В итоге, нам сегодня желателен такой контекст для рассмотрения антроподицеи, который (а) доставлял бы альтернативу устаревшему эссенциалистскому дискурсу, и (b) помог бы при этом описать человека на краю, человека в области его крайних, предельных проявлений. И тот подход, который я пытаюсь проводить в антропологической проблематике в течение ряда последних лет, связан именно с этими двумя установками: во-первых, с принципом выхода за рамки эссенциалистского дискурса (притом, очень определенного выхода, подсказываемого опытом православной мистико-аскетической традиции, исихазма) и, во-вторых, с принципом антропологическим, который выдвигает на первый план сферу предельных человеческих активностей и проявлений.

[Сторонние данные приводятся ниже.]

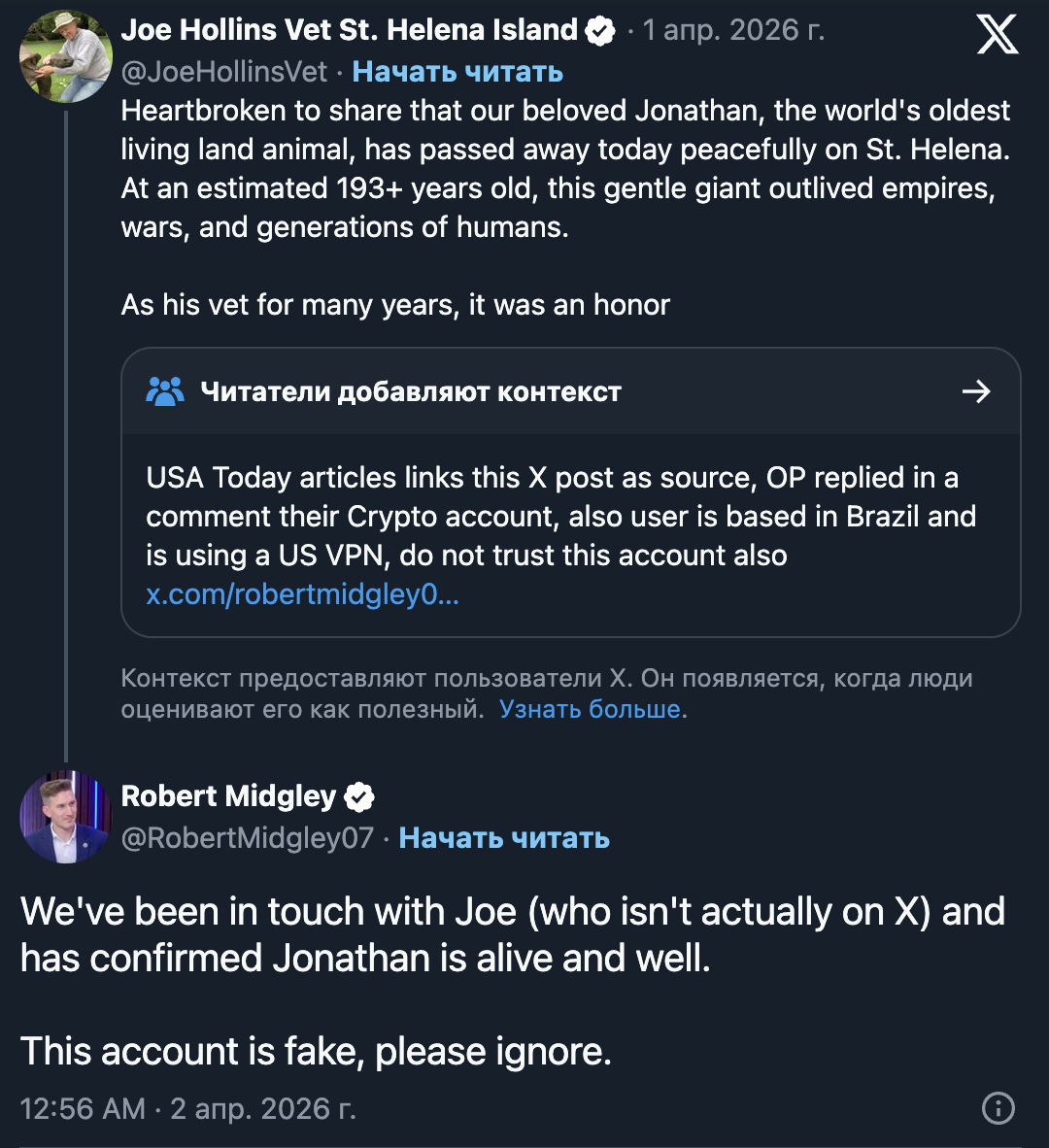
Task: Click the 12:56 AM timestamp
Action: (x=83, y=1108)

Принцип, связанный с опытом Православия и исихазма, есть принцип энергийности, делающий центральным и ключевым понятием энергию. Развитие дискурса энергии есть такая альтернатива эссенциалистскому дискурсу, основываясь на которой, можно использовать богатое поле опыта аскетических практик. Мы без труда обнаруживаем, что именно выход, базирующийся на энергийных концептах, развивающий энергийную альтернативу эссенциализму, реализуется в православном миросозерцании и, на операционном уровне, в аскетической практике Православия. Наряду с этим, мы находим его же и в практиках иных духовных традиций. К примеру, в учениях, соответствующих широко популярным сегодня дальневосточным практикам, развиваются определенные концептуализации их опыта или, скажем шире, некие символизации, некие означивания – ибо говорить о восточных учениях как дающих «концептуализацию» той или иной сферы явно некорректно. И все эти означивания строятся на базе определенно не эссенциальных, а энергийных понятий, неких аналогов, параллелей европейского концепта энергии (впрочем, надо упомянуть, что с концептуализацией энергии даже и в европейской мысли связаны принципиальные проблемы и трудности). При этом, во всех основных культурах Востока существуют также и прямые аналоги аристотелевского эссенциализма: в Китае конфуцианство, в Индии брахманизм; и оппозиция – или, если угодно, диалектическое взаимодействие – эссенциального и энергийного видения реализуется в отношениях конфуцианство – даосизм и брахманизм – буддизм.